Please format everything from the line containing "The height and width of the screenshot is (600, 800)." down to the line containing "[x=122, y=279]" in the records below as a JSON list of strings, one string per line, skipping blank lines. Leave the pictures out of your answer.

■ Task input ■
--
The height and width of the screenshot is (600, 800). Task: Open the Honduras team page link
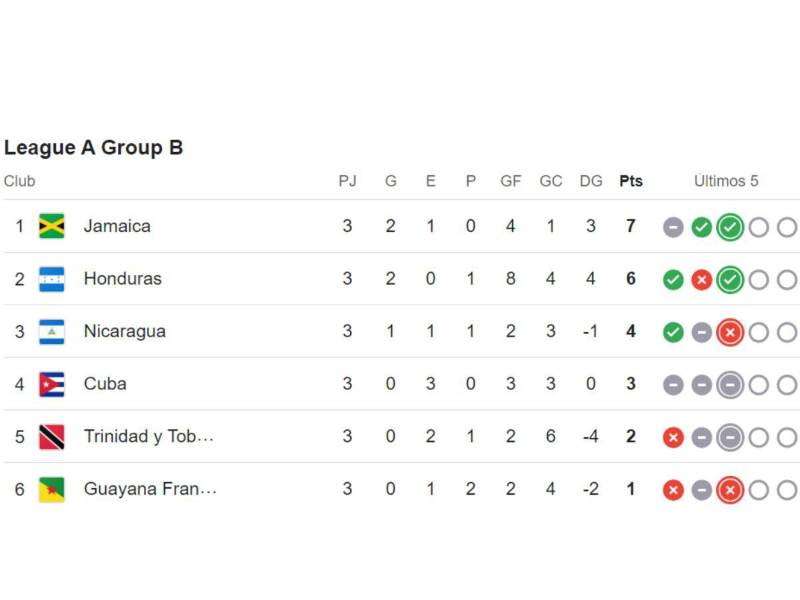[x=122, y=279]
--
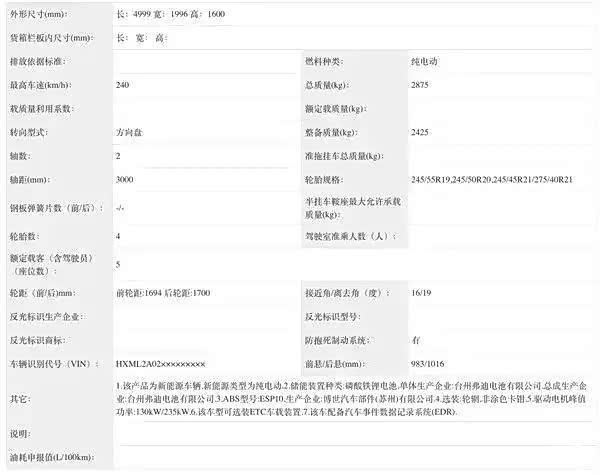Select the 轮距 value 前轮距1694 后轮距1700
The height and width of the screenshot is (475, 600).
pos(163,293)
--
■ Solution ■
[
  "The height and width of the screenshot is (600, 800). Task: Open the Honduras team page link",
  "[x=122, y=279]"
]